La siguiente parte es la más breve, pero no por ello la más irrelevante, pues consiste en una oración. Y una oración siempre tiene un valor incalculable pues puede llenar el alma de paz y amor.

Nada más que alabanzas puedo decir de un texto que empieza diciendo: "Dios amoroso/tú me hiciste tal como soy", y más adelante añade: "Jesús amó a todos con el amor que tú le diste./Y también me ama a mí". Con recordar esas dos cosas creo que todos podríamos sentirnos más amables con los demás, y sobre todo despejar nuestras dudas e inseguridades.

Para acabar se plantean una serie de preguntas que invitan a la reflexión, individual o en grupo, planteadas sobre una especie de resumen o guion de la primera parte, que constituye la esencia y da nombre al libro.

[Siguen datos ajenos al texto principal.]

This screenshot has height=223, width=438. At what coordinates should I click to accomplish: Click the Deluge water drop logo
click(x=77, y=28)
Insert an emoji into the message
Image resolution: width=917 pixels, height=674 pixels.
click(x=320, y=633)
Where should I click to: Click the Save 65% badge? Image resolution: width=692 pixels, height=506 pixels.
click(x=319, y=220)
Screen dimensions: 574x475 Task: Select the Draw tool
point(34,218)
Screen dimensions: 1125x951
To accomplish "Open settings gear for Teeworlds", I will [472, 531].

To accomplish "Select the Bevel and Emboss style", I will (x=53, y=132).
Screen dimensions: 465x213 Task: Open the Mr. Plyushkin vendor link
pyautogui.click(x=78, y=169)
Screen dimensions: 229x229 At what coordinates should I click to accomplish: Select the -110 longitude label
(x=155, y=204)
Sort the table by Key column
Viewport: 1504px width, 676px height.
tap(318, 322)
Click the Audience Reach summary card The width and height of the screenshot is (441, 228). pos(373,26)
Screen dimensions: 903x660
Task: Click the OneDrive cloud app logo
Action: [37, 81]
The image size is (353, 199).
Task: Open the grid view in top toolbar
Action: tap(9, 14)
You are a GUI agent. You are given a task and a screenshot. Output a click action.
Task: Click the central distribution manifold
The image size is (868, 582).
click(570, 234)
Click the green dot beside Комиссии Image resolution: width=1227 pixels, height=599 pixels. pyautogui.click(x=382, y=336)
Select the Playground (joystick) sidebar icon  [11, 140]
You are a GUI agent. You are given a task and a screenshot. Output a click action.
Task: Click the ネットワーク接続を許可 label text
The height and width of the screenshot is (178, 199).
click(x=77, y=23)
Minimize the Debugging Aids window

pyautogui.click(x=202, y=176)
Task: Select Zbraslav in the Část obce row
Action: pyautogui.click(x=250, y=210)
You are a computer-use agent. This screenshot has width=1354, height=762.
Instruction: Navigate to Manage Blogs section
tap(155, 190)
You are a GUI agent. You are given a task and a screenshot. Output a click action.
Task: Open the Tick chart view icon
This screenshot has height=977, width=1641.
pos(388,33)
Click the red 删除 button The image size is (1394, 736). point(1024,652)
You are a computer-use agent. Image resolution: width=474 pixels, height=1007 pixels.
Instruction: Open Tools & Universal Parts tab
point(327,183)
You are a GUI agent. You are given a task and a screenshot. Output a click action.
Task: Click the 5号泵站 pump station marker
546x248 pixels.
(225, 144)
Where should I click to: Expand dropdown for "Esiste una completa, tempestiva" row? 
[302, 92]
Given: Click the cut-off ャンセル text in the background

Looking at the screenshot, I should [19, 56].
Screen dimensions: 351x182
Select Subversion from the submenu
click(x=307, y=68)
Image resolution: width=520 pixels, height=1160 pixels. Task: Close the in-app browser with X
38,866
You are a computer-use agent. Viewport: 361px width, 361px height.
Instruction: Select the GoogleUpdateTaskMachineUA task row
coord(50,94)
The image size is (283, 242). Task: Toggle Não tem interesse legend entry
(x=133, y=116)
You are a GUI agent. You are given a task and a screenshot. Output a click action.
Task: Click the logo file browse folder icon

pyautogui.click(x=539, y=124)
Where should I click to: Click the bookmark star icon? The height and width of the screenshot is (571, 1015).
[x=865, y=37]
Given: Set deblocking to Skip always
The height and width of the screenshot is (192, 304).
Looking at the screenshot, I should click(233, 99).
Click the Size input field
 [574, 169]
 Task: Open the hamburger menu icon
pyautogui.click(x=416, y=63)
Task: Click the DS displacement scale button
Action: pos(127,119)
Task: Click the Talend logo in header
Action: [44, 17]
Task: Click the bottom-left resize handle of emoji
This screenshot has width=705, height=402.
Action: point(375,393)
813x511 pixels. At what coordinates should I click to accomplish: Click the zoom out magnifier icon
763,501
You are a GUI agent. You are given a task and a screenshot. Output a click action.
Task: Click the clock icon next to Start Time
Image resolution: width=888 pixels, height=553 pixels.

El libro no da respuesta a preguntas como si la Iglesia debería aceptar el matrimonio entre personas del mismo sexo ni si la castidad es requisito indispensable para los miembros de la comunidad LGBTI que algunos quisieran ver contestadas en un sentido u otro, pero llega lejísimos porque predica el amor, y eso es siempre lo más valiente, revolucionario y hermoso que se puede hacer. No se pretende poner solución a todos los conflictos, sino poner piedras para acercar ambas orillas. Empezar por aquello que más llena en cauce del río y puede ensancharlo no habría sido lo más inteligente. Aunque no evita hablar de los temas más dolorosos para la Iglesia como pueden ser los abusos ni tiene reparo en decir claramente que es la Iglesia quien tiene un mayor peso o responsabilidad en este puente, desde su punto de vista.

Hacen falta muchos libros comos éste, que hablan del respeto y la compasión por las personas. Y muchos, muchos lectores, capaces de abrir su corazón a ese mensaje. Gracias, padre Martin.